§ **Data for processing**
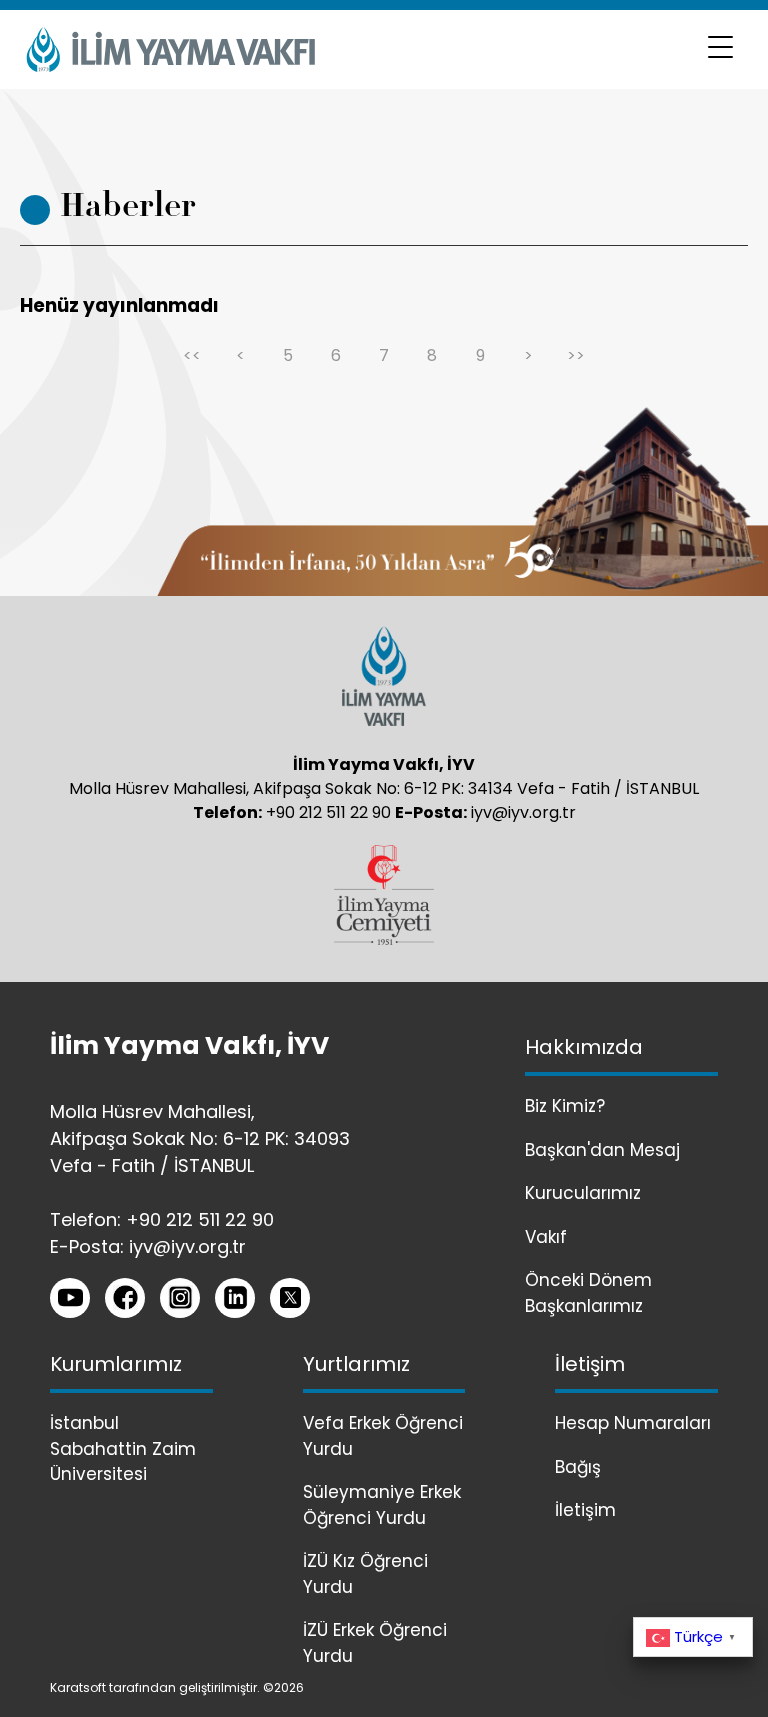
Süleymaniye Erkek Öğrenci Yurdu (382, 1505)
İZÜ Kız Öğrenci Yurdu (365, 1574)
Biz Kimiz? (565, 1106)
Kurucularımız (583, 1193)
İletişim (585, 1510)
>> (576, 355)
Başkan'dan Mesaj (602, 1150)
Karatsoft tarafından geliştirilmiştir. (155, 1687)
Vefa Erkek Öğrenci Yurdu (383, 1436)
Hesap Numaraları (633, 1423)
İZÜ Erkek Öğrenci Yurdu (375, 1643)
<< (192, 355)
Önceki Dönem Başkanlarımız (588, 1293)
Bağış (578, 1467)
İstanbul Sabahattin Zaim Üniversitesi (123, 1448)
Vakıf (546, 1237)
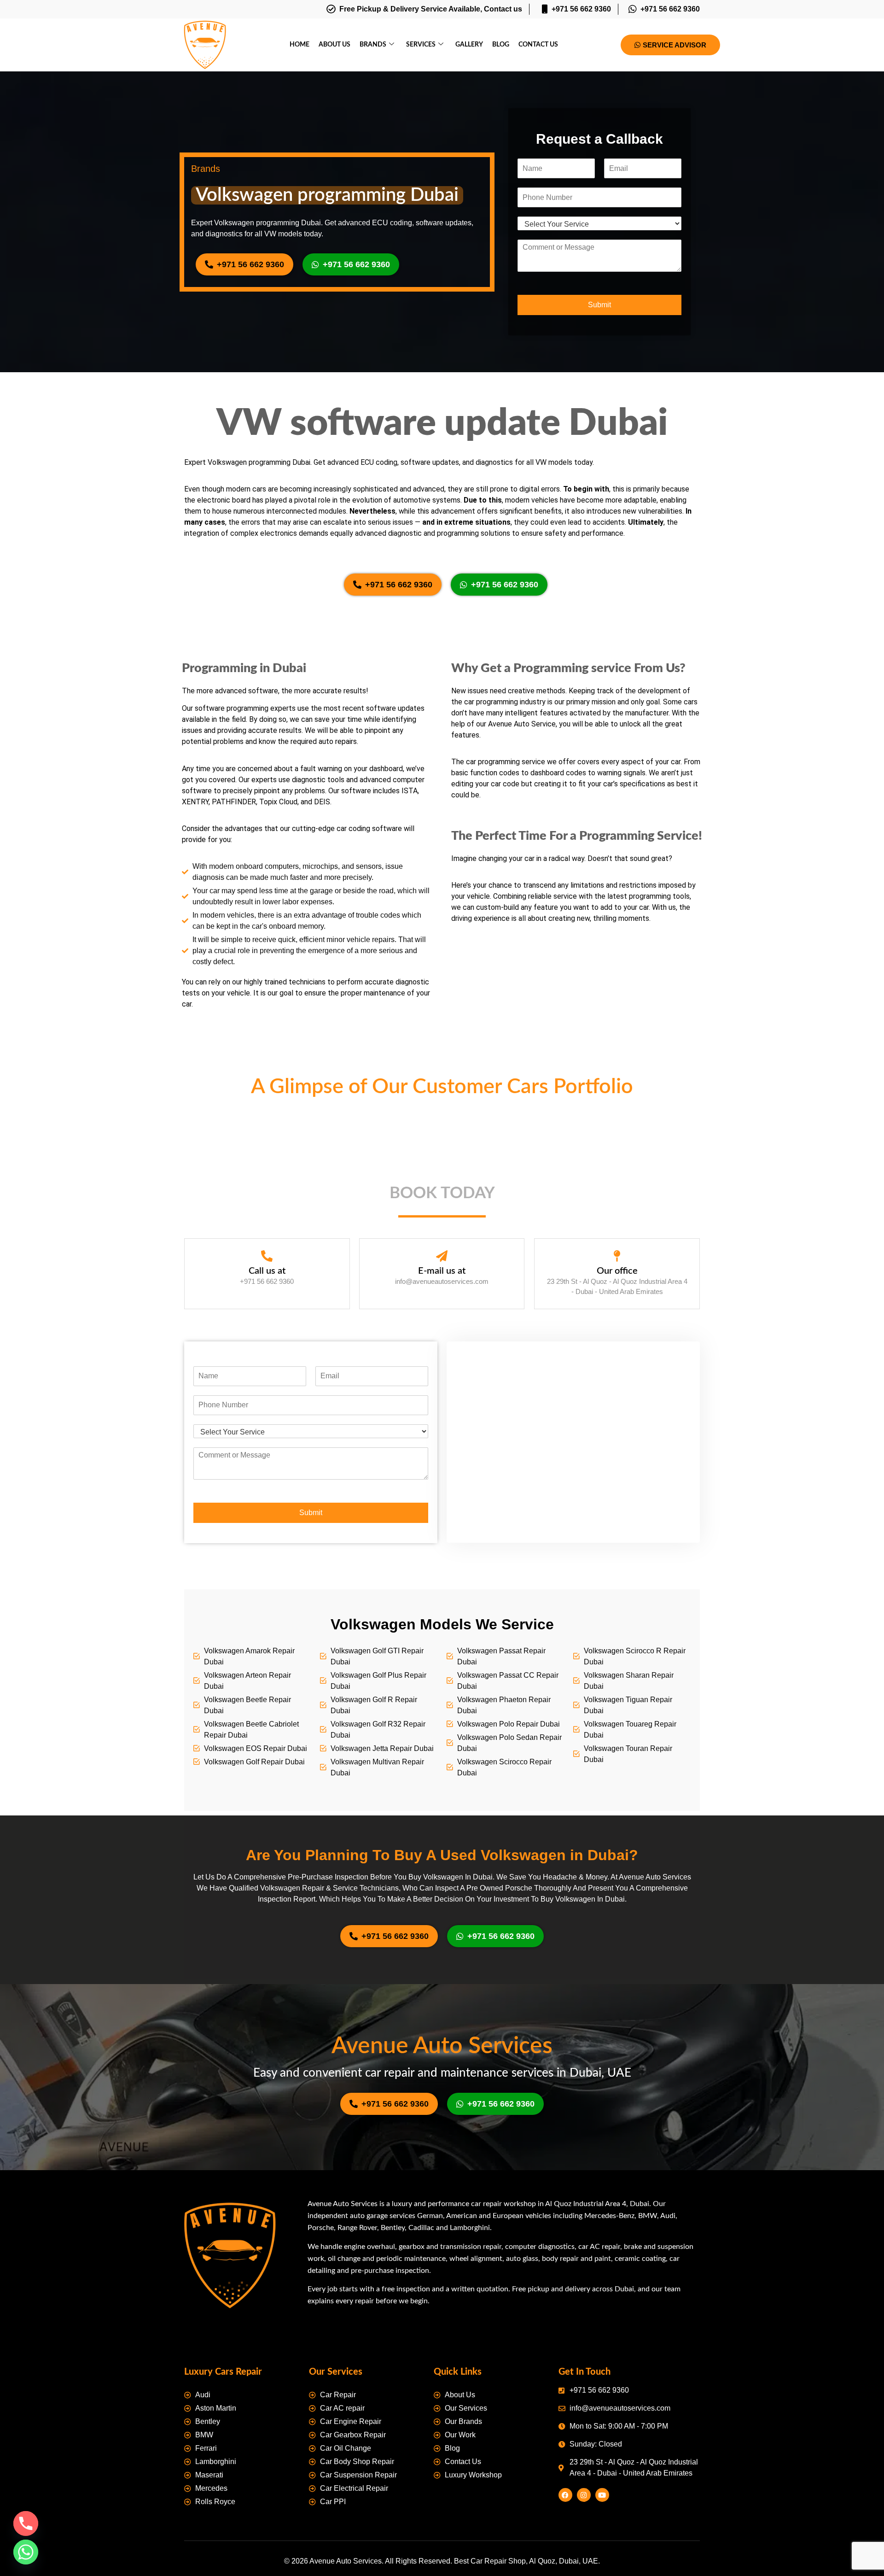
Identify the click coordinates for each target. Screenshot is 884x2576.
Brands (373, 44)
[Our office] (617, 2035)
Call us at (267, 2050)
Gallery (469, 44)
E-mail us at (441, 2050)
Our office (617, 2050)
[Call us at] (267, 2035)
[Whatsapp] (25, 2552)
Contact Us (538, 44)
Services (421, 44)
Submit (599, 305)
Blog (500, 44)
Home (299, 44)
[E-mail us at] (442, 2035)
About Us (334, 44)
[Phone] (25, 2523)
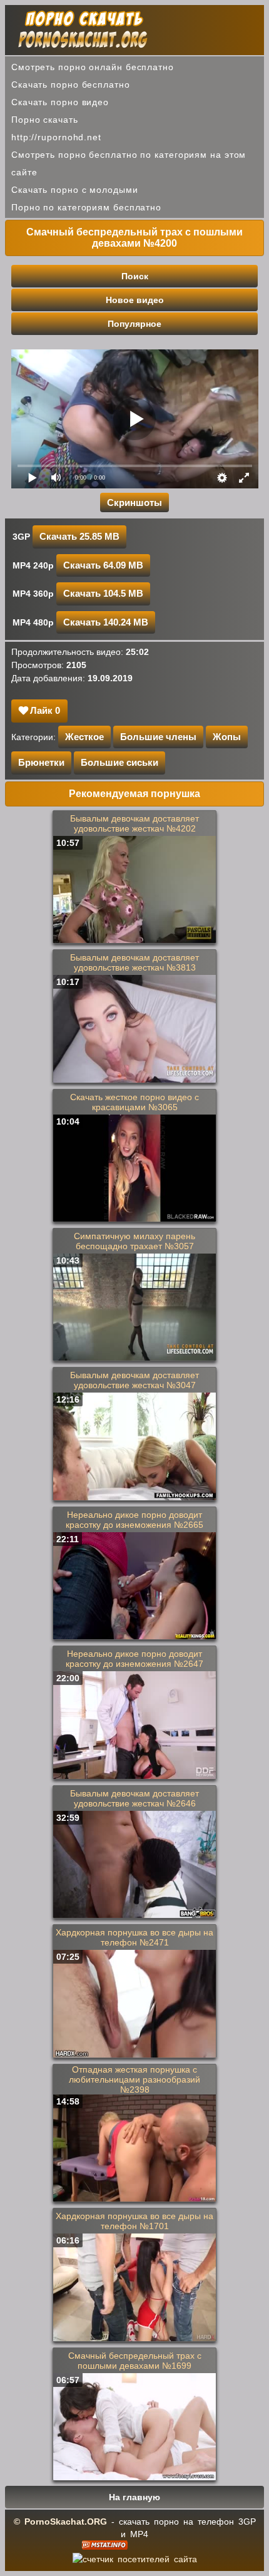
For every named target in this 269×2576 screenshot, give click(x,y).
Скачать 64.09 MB (103, 565)
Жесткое (84, 736)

§ **Problem details**
Only the lines from where the data begins to the line with "Gallery (469, 44)", both of them included, should be reproduced word for word; no pictures.

§ **Response**
Süleymaniye Erkek Öğrenci Yurdu (382, 1505)
İZÜ Kız Öğrenci Yurdu (365, 1574)
Biz Kimiz? (565, 1106)
Kurucularımız (583, 1193)
İletişim (585, 1510)
>> (576, 355)
Başkan'dan Mesaj (602, 1150)
Karatsoft tarafından geliştirilmiştir. (155, 1687)
Vefa Erkek Öğrenci Yurdu (383, 1436)
Hesap Numaraları (633, 1423)
İZÜ Erkek Öğrenci Yurdu (375, 1643)
<< (192, 355)
Önceki Dönem Başkanlarımız (588, 1293)
Bağış (578, 1467)
İstanbul Sabahattin Zaim Üniversitesi (123, 1448)
Vakıf (546, 1237)
Identify the click coordinates for each target. Screenshot is 884x2576.
Brands (373, 44)
[Our office] (617, 2035)
Call us at (267, 2050)
Gallery (469, 44)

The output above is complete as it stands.